How to Invest in Gold
There are several ways in which one can invest in this globally valued asset. However, gold bullion is the best-known form of direct ownership and investment in the precious metal.
Bullion
For most people, when the term “bullion” is mentioned, what comes to mind are those large gold bars that are locked securely at Fort Knox. In reality, bullion is generally used to describe any form of nearly pure or pure gold that has been certified for its purity and weight. They could be bars or coins of any size.
With that out of the way, buying gold bullion might be the most emotionally satisfying way to invest in this precious metal. Because you’re buying the asset in its physical form, you can feel and see it, which many people consider a lot more reassuring than gold-backed stocks and ETFs.

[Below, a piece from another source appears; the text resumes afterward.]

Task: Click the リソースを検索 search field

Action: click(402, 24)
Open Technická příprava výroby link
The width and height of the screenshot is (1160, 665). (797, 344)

The manufacturer, purity level, and weight of the asset is usually printed on gold bullion for easy identification. When buying gold coins strictly for investment, it should be noted that not all coins can be held in an Individual Retirement Account (IRA), if that’s the path you plan on taking. Even if you intend to hold the asset yourself, ensure you buy only gold coins that are widely circulated.
The most popular and widely circulated gold coins are the Canadian Maple Leaf, the South African Krugerrand, and the U.S. Eagle. Most of these popular coins can be purchased easily, even from reputable online dealers. You can check out some review sites like the Enterprise Bullion review to help and guide you when you’re deciding about where to invest your money.
Pros and Cons of Gold Bullion Investment
Pros
- Might be the safest way to invest in the asset in terms of price value unlike in the case of stocks, bonds, or mutual funds where the value of the asset is affected by how well the issuing company performs.
- Hedge against inflation.
- Investing is straightforward and doesn’t require constantly checking how the markets are performing.
- Hedge against market crashes.
- Rising demand.
Cons
- Difficulty in liquidating the asset.
- Storage and insurance costs.
- No steady cash flow.
Final Thoughts
Buying and holding physical gold is a great option if you’re looking to build wealth over time and possibly pass it on to your kids. However, if you want an asset with a higher degree of liquidity and steady cash flow, you might want to consider gold-backed stocks, ETFs, bonds, and so on. To make the best decision, evaluate your goals to know which option is better suited to achieving those goals and always make sure that you understand the risks involved in every option.